▶ _Activity_: A line containing "You are a computer-use agent. The image" appears in the material below. Return exactly every line from the first through that one, and only those.

▶ _Extracted data_:
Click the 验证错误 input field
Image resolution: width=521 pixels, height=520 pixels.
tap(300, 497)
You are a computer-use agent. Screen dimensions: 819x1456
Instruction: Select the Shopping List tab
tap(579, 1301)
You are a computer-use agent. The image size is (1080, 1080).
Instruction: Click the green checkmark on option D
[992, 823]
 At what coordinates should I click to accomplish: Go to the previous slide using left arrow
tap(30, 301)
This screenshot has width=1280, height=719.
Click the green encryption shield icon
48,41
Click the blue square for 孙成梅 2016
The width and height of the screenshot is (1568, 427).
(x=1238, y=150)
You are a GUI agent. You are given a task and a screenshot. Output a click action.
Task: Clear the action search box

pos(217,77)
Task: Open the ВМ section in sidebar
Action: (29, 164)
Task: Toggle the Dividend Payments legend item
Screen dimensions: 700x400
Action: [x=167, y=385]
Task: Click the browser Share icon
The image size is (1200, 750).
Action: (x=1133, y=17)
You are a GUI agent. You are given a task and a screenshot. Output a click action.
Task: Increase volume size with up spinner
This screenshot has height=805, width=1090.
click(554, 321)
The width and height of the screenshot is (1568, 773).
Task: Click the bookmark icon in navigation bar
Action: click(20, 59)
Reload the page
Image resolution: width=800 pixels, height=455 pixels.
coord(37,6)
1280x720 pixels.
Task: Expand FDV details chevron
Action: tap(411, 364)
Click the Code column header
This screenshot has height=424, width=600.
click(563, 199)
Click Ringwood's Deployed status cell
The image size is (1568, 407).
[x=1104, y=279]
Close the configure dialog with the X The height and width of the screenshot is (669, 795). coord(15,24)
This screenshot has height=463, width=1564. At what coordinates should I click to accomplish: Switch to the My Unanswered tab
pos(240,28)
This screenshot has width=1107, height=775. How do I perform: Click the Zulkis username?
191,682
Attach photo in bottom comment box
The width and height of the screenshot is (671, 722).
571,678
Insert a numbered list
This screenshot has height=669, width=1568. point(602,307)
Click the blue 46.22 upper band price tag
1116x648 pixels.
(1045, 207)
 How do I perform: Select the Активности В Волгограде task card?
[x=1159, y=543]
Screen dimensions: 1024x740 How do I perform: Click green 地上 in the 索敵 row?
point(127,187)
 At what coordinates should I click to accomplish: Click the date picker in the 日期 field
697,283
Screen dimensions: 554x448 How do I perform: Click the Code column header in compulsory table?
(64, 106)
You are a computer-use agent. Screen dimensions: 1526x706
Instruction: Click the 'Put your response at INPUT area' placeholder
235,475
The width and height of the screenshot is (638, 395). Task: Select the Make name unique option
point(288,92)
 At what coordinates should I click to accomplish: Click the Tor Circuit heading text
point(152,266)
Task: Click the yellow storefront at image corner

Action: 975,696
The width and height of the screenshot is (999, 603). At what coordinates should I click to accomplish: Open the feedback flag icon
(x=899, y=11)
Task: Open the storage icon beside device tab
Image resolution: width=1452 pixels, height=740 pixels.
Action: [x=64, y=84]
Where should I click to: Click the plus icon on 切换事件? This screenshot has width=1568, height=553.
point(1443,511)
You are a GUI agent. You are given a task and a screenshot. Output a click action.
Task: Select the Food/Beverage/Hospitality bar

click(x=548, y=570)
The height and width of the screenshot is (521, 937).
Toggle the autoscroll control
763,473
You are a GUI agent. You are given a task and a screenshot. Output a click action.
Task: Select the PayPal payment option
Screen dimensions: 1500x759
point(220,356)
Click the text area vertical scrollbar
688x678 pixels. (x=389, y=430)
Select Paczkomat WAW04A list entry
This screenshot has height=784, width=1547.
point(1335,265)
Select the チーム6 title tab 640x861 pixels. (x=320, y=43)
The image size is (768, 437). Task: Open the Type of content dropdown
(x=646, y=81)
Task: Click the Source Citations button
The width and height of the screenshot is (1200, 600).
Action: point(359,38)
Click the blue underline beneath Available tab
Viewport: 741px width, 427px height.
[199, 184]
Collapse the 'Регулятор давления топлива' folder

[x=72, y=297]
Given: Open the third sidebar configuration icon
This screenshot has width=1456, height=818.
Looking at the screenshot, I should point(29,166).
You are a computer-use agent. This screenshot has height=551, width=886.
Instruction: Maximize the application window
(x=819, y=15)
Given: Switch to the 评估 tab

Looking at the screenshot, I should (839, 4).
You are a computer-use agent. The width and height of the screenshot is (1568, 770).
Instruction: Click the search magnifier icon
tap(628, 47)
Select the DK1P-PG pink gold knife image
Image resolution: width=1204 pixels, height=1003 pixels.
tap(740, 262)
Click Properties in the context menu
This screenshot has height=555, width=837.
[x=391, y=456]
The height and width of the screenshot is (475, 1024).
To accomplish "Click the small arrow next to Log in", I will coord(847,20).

▶ _Response to the exercise_:
Click the 验证错误 input field
Image resolution: width=521 pixels, height=520 pixels.
tap(300, 497)
You are a computer-use agent. Screen dimensions: 819x1456
Instruction: Select the Shopping List tab
tap(579, 1301)
You are a computer-use agent. The image size is (1080, 1080).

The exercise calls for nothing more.